The rich may not be out of the woods on higher taxes. The "fiscal cliff" deal passed this year raised taxes on incomes above $400,000 per year ($450,000 per year for married filing jointly) and increased taxes on investment income, but as a new round of budget negotiations on deficit reductions begins, Congress may call upon the rich again for additional revenue.
Republicans believe any reductions in the deficit should come from spending cuts, while Democrats are considering higher taxes and fewer deductions. Up for discussion are eliminating or capping tax deductions that Democrats say are unfairly skewed toward the rich. Suggestions include eliminating the deduction for vacation homes and yachts and capping charitable deductions at 28 percent. Currently, you can donate up to half of your adjusted gross income and take a deduction.
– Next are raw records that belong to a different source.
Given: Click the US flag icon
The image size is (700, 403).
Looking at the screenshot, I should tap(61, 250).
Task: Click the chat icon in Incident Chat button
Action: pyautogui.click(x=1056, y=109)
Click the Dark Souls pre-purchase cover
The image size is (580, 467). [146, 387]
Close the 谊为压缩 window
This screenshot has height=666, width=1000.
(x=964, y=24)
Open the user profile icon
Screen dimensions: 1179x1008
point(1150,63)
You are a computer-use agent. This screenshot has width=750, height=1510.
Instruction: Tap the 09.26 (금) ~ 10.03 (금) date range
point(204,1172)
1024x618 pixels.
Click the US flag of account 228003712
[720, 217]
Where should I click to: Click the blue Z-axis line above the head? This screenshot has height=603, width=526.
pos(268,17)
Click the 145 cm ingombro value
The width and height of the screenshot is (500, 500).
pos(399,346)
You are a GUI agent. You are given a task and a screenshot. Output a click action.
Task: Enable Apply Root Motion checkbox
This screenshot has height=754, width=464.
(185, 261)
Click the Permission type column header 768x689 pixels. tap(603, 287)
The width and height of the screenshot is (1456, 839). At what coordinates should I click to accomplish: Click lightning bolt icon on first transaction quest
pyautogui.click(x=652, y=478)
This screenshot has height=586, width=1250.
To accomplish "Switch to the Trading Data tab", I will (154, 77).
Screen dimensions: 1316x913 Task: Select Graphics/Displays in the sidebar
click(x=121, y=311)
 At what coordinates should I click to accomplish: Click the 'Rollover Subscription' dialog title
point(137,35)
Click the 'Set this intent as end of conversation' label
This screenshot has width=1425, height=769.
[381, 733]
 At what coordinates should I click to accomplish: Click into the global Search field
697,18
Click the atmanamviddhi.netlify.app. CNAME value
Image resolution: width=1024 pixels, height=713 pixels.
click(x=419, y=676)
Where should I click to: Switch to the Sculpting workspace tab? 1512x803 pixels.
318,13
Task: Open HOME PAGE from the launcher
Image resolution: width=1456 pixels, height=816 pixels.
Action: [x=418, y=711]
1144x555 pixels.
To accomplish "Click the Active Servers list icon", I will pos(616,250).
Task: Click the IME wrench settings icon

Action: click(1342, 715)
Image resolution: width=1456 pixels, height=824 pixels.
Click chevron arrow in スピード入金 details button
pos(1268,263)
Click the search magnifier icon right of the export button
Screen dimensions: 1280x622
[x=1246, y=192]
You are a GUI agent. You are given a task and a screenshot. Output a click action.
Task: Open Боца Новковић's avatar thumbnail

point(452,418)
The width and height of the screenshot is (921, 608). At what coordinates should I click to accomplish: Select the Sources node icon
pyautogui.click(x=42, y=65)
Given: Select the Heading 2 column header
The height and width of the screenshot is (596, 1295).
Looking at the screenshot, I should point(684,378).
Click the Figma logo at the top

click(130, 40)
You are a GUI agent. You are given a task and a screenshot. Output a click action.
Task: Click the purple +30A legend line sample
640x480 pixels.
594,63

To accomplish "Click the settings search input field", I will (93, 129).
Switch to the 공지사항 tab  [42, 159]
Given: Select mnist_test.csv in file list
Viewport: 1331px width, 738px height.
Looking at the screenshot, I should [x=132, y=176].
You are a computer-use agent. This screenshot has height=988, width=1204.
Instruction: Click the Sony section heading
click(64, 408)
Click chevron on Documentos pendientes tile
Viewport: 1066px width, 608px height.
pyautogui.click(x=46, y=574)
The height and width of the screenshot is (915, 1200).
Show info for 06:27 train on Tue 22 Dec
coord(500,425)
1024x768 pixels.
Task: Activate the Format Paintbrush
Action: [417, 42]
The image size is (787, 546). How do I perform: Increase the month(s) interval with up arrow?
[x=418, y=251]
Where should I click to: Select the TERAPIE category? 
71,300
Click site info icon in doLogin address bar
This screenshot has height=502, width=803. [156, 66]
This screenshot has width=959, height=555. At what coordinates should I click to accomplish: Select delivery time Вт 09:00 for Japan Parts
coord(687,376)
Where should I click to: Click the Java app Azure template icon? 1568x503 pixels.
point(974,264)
Other possible reforms that would affect the rich include closing loopholes in the estate and gift tax and lengthening the term of a grantor retained annuity trust, or GRAT, in which the wealthy often place assets they expect to appreciate. When properly set up, a GRAT allows all appreciation to go to heirs tax-free. Some GRATs allow a term of as little as two years.
Though the rich may be end up losing some deductions or paying more in taxes, businesses could be in for tax reform as well. Congress is considering closing international loopholes for moving jobs overseas, eliminating tax deductions for meals and entertainment and eliminating corporate jet tax deduction loopholes.